[Records from a dataset]
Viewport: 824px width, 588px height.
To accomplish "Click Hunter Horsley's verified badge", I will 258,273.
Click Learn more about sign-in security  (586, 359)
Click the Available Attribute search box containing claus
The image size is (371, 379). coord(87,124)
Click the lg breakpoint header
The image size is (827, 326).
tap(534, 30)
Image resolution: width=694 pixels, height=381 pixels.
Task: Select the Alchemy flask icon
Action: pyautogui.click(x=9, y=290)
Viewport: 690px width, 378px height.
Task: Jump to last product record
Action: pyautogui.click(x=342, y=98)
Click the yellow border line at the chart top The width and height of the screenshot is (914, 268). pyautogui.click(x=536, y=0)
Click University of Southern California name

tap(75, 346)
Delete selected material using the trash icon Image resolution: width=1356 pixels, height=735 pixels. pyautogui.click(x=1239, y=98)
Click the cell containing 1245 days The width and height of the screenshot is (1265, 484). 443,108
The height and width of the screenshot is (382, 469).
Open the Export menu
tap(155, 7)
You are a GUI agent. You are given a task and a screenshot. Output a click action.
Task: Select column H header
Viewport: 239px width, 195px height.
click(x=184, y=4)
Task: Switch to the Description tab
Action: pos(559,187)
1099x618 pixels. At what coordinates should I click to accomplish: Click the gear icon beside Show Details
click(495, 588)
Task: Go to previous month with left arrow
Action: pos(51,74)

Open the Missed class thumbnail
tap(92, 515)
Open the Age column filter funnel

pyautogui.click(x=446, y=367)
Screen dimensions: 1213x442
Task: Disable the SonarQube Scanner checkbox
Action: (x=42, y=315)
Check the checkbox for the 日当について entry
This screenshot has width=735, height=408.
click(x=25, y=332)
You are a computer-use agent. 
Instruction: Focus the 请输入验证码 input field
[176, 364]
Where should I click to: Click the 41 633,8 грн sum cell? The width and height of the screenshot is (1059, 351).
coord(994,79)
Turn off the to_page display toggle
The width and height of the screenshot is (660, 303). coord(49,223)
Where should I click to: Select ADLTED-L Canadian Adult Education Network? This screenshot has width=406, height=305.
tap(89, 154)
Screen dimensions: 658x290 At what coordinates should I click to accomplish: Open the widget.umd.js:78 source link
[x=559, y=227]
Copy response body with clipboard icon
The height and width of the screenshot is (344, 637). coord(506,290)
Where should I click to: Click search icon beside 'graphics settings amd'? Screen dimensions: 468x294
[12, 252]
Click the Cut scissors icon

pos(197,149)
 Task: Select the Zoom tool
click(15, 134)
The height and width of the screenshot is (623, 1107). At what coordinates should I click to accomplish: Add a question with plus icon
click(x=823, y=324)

> [Description of the task]
In the records above, find each line with the word "agent" and copy it out.

> [Answer to the exercise]
You are a GUI agent. You are given a task and a screenshot. Output a click action.
You are a computer-use agent. 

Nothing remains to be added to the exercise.